** Stored records **
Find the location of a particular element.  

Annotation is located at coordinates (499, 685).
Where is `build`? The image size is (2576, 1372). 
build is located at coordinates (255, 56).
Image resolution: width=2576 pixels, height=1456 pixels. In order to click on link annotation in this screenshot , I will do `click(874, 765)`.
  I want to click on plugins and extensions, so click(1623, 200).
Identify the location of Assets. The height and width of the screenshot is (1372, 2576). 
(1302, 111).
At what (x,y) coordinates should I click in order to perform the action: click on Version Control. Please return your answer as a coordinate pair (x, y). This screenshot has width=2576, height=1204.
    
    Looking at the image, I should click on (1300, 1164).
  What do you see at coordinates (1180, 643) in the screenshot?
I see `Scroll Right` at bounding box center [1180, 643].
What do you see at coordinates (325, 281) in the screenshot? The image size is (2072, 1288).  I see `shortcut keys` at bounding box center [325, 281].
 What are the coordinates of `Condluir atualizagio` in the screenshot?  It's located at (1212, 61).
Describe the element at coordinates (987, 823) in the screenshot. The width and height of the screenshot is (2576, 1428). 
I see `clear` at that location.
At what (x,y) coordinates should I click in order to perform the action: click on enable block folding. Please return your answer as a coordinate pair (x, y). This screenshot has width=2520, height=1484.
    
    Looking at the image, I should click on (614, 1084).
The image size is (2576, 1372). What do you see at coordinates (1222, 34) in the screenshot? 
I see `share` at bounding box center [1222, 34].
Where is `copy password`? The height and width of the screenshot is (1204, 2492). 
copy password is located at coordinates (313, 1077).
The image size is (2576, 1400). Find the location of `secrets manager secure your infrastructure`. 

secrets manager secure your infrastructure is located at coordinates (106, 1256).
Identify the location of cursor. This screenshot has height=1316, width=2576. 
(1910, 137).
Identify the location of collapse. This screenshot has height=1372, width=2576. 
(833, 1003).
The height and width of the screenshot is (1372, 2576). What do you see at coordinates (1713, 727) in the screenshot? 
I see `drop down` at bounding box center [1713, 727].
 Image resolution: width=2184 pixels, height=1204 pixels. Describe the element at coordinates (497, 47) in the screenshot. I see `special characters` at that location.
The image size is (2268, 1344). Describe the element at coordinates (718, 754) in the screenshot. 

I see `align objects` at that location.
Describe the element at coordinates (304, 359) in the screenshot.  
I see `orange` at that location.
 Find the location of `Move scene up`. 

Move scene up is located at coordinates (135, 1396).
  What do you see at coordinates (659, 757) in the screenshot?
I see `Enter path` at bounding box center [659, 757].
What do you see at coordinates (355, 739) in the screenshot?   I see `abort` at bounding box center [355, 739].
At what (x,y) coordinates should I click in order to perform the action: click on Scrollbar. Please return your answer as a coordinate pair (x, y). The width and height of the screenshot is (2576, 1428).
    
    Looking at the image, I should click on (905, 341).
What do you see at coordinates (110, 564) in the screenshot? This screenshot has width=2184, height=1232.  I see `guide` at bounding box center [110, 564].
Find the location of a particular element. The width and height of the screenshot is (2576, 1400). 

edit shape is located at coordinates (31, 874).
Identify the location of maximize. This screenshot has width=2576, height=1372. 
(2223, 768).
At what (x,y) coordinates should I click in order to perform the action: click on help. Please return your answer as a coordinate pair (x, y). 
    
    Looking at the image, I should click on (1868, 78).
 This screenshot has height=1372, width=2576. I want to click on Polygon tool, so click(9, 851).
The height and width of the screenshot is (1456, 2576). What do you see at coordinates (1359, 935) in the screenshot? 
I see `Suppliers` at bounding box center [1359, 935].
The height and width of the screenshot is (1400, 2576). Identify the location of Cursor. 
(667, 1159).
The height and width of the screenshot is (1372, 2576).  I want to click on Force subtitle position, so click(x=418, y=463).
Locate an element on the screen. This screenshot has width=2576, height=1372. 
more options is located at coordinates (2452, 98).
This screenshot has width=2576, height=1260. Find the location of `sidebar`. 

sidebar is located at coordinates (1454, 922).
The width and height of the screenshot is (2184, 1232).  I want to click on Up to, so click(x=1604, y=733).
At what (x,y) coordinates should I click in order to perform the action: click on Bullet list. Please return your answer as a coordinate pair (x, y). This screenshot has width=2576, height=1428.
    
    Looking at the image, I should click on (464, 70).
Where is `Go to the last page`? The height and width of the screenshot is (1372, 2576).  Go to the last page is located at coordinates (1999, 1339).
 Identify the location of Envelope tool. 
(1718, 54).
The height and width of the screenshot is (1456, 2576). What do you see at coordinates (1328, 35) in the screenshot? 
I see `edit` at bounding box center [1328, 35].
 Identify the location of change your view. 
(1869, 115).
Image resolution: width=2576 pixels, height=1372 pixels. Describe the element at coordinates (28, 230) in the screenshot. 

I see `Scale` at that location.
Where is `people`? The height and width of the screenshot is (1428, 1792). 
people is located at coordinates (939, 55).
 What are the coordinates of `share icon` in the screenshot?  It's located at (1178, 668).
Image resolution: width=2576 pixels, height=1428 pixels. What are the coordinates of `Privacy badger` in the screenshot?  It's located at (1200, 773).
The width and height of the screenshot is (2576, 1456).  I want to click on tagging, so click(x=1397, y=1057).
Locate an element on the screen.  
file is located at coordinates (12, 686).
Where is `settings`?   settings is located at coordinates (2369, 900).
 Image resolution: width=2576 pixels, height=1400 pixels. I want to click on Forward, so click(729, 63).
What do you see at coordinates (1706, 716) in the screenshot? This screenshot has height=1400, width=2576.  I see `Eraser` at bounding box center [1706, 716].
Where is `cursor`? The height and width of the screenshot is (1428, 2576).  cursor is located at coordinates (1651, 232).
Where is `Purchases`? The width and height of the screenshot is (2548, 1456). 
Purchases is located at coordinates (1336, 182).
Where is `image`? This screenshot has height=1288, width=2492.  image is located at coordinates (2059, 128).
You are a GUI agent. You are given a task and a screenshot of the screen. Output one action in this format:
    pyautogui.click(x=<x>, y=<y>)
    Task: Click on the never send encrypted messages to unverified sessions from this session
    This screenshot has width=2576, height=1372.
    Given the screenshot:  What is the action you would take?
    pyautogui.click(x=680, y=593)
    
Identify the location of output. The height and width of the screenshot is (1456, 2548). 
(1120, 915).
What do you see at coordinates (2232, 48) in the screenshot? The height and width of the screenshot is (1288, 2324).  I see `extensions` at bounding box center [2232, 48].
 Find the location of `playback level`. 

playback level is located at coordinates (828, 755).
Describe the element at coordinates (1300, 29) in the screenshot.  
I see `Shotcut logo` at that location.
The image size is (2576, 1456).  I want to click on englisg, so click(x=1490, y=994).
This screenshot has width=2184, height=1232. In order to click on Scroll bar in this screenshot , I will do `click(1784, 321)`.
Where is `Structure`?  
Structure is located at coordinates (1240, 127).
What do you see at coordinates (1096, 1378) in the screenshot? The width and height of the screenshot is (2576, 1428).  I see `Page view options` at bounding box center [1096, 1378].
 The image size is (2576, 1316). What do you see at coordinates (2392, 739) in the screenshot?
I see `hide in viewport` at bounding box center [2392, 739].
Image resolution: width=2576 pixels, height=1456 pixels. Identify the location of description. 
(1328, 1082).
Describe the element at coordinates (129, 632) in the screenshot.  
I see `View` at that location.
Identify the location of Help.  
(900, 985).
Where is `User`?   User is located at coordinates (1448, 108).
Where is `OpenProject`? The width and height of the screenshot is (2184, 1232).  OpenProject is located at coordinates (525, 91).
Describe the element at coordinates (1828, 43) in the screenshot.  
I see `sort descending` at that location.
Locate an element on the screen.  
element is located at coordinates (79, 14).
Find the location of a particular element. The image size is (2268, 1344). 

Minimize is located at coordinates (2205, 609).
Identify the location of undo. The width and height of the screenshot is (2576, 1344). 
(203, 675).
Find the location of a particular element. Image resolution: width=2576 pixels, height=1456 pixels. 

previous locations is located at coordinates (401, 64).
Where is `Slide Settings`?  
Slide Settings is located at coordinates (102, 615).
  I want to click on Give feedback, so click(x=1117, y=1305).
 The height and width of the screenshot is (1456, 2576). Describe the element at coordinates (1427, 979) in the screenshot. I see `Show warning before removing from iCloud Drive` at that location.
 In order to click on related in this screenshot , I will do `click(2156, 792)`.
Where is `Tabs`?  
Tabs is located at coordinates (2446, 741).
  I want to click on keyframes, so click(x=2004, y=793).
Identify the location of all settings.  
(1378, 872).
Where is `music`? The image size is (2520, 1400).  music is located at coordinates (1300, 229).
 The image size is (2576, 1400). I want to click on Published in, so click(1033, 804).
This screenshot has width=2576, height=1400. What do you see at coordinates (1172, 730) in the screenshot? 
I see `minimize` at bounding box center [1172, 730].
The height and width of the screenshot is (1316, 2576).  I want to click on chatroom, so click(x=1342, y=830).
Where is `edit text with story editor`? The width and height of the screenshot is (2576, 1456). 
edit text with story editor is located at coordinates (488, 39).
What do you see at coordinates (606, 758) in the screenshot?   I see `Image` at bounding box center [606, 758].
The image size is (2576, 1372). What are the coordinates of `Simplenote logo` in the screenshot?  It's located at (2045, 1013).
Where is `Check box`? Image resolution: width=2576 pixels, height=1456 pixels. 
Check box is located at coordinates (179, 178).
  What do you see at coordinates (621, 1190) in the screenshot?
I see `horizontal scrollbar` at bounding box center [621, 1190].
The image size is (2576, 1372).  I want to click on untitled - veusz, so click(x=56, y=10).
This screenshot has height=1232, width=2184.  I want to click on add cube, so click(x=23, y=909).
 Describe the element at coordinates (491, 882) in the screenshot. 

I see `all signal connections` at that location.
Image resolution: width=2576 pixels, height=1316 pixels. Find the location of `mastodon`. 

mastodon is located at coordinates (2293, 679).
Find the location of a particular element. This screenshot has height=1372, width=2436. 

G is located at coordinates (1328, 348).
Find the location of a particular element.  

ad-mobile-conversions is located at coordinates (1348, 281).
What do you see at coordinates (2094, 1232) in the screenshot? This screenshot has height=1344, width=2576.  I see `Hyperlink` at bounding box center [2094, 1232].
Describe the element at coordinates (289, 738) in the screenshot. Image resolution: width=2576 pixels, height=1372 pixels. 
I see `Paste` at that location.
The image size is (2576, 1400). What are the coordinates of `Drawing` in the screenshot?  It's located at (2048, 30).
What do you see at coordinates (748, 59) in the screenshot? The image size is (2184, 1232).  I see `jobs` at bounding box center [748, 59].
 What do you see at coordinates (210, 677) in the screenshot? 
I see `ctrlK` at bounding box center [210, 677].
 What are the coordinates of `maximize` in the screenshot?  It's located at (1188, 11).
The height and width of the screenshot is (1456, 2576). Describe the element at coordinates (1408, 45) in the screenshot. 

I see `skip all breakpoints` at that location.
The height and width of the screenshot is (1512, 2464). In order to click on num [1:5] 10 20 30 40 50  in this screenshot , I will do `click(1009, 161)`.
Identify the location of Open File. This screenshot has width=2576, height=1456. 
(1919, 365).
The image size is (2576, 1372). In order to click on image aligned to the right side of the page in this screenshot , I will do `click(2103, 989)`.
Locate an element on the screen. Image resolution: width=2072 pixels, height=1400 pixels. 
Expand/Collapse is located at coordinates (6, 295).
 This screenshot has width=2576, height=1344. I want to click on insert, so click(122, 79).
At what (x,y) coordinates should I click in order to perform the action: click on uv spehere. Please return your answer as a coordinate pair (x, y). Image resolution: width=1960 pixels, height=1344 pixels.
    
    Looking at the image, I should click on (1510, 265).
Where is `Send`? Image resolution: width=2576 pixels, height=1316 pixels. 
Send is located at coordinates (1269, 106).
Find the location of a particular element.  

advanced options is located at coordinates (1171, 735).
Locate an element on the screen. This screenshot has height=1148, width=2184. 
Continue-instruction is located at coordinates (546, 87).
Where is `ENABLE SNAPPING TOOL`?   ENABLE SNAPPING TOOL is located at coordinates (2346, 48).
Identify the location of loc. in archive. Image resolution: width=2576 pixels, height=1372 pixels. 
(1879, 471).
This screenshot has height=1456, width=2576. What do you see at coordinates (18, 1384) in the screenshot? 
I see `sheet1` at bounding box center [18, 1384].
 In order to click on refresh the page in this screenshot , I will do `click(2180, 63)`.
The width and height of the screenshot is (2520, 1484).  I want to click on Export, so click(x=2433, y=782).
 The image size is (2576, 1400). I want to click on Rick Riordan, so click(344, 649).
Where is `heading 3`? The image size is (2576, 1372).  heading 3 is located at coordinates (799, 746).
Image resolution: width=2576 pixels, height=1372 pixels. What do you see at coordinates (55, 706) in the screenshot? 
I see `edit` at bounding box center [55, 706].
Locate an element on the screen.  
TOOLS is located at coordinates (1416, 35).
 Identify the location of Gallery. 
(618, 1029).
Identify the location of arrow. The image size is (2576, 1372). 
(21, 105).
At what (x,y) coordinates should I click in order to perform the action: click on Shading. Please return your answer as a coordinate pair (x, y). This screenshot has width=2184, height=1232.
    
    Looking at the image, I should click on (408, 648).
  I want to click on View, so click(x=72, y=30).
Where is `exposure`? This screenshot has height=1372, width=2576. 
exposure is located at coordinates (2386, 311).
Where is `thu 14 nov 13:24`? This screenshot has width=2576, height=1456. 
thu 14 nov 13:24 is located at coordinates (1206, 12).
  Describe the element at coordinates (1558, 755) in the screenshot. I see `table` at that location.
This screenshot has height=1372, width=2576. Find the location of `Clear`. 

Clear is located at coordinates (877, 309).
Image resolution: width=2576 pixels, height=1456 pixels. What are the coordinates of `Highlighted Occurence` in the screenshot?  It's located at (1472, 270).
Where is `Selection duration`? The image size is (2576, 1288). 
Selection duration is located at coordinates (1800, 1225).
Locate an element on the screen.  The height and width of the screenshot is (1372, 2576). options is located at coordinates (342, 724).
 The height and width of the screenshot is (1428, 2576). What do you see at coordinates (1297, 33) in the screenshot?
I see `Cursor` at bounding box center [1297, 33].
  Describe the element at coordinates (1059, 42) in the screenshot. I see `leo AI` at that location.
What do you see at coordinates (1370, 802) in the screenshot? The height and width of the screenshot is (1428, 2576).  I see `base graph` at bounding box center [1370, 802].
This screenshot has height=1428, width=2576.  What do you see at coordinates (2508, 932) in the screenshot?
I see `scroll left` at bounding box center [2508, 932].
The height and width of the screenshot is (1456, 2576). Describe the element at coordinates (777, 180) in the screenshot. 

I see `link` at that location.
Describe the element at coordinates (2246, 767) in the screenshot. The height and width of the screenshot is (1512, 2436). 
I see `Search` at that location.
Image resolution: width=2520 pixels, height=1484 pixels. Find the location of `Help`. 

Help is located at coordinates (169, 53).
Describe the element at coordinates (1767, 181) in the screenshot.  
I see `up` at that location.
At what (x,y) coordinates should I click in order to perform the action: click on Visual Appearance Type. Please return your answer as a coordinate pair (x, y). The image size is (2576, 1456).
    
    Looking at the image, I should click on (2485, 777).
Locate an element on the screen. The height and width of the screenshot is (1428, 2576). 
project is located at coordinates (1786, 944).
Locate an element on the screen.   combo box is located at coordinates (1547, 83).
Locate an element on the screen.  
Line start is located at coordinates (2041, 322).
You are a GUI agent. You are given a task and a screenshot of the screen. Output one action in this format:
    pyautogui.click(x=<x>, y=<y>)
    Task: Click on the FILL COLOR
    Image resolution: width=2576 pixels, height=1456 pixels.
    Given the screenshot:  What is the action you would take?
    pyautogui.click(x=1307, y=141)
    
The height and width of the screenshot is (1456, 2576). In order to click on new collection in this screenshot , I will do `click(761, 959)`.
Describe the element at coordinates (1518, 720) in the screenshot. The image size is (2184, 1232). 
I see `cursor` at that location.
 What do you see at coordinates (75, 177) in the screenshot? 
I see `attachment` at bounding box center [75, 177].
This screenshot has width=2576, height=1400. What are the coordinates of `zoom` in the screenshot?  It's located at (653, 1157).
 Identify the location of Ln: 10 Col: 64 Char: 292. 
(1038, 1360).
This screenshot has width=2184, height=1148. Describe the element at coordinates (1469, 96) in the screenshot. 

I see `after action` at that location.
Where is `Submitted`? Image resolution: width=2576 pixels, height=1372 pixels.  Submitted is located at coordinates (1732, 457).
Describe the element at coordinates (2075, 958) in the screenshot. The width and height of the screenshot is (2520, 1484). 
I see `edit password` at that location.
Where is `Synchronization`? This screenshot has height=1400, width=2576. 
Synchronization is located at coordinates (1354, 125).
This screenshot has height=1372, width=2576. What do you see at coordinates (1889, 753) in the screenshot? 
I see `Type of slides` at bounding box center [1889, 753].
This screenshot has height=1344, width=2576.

** Task details **
Please copy the material above verbatim, starting at the line that contains "The image size is (2576, 1400). Find" and ending after the line that contains "(833, 1003).".

** Exercise output **
The image size is (2576, 1400). Find the location of `secrets manager secure your infrastructure`. 

secrets manager secure your infrastructure is located at coordinates (106, 1256).
Identify the location of cursor. This screenshot has height=1316, width=2576. 
(1910, 137).
Identify the location of collapse. This screenshot has height=1372, width=2576. 
(833, 1003).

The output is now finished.